Впечатлительная Нора поверила многоопытной женщине, хотя и зачеркивала тем самым всё, что было ей дорого. Если ее так ненавидят, не может же она навязываться. В Кремль она, однако, пошла, потому что не могла предать последнюю волю поэта. Ей предложили вместо наследства какую-нибудь путевку. Раздавленная Нора ретировалась. Лиля, как всегда, победила: ВЦИК и Совнарком присудили ей половину гонораров от произведений Маяковского, другая половина доставалась матери и сестрам. Почему апельсин поделили не поровну на всех четверых (ну а Норе — кожура!), неизвестно, но наверняка и за этим стояла хваткая Лиля.
О Норе Брик всегда высказывалась немножко пренебрежительно. Муж племянницы Катаняна потом рассказывал: «Помню, она как-то неожиданно резко, глубоко презрительно, с кривой улыбкой сказала про Полонскую: “Она была уверена, что Володя застрелился из-за нее!”»[394]
.А вот отрывок из позднего интервью Лили македонскому журналисту, записанного Ваксбергом: «Нора Полонская — это вообще несерьезно. Сколько было у него таких увлечений? Десятки! И они проходили, как только девочка во всём ему уступала, подчинялась его воле. С Норой произошла осечка. Она была замужем и прекрасно понимала, что никакой жизни с Володей у нее не будет. Нет, дело не в Норе. Володя страшно устал, он выдохся в непрерывной борьбе без отдыха, а тут еще грипп, который совершенно его измотал. Я уехала — ему казалось, что некому за ним ухаживать, что он, больной, несчастный и никому не нужный. Но разве я могла предвидеть эту болезнь, такую его усталость, такую ранимость?»[395]

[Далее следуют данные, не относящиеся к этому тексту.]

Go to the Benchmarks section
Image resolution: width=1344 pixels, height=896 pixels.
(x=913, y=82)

Лиля считала, что выстрел был следствием преследовавшей Маяковского навязчивой боязни старости, а еще — игрой в русскую рулетку. Эльзе она писала:
«Стрелялся Володя, как игрок, из совершенно нового, ни разу не стрелянного револьвера; обойму вынул, оставил одну только пулю в дуле — а это на 50 процентов осечка. Такая осечка была уже 13 лет тому назад, в Питере. Он во второй раз испытывал судьбу. Застрелился он при Норе, но ее можно винить, как апельсинную корку, об которую поскользнулся, упал и разбился насмерть»[396]
.В том же письме она опять спешила напомнить о своей роли музы:
«Стихи из предсмертного письма были написаны давно, мне, и совсем не собирались оказаться предсмертными:
“С тобой мы в расчете”, а не “Я с жизнью в расчете”, как в письме»[397]

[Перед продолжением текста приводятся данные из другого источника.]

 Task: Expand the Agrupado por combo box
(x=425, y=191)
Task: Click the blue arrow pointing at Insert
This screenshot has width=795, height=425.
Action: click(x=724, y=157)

.На самом деле это неоконченное стихотворение Маяковского — из его записной книжки 1927–1928 годов. Оно писалось в период разлуки с Татьяной Яковлевой и скорее всего посвящалось именно ей, а не Лиле. Впрочем, наивная Полонская полагала, что стихи и вовсе про нее. Она недоумевала: «Вряд ли Владимир Владимирович мог гадать, легла ли Лиля Юрьевна, так как он жил с ней в одной квартире. И потом “молнии телеграмм” тоже были крупным эпизодом в наших отношениях»[398]
.Впрочем, кое-что, наверное, вдохновлено и Норой. Он читал ей:
«Прочитавши это, сказал:
— Это написано о Норкище»[399]
.Однако же «Норкища» осталась на бобах. Вероятно, оттесняя ее от наследства, Лиля пеклась не столько о деньгах, сколько о собственной единственности. Характерно, что в одном разговоре уже после ухода Маяковского она сказала Полонской: «Я никогда не прощу Володе двух вещей. Он приехал из-за границы и стал в обществе читать новые стихи, посвященные не мне, даже не предупредив меня. И второе — это как он при всех и при мне смотрел на вас, старался сидеть подле вас, прикоснуться к вам»[400]
.В мае, перед тем как Полонскую вызвали в Кремль, Катанян и Асеев пришли к наркому просвещения Андрею Бубнову и по его предложению написали обращение, в котором просили правительство закрепить за семьей Маяковского права на наследство (половину его «жене» Лиле Брик и по шестой части матери и сестрам). В качестве семьи перечислялись все упомянутые в предсмертной записке — кроме Норы.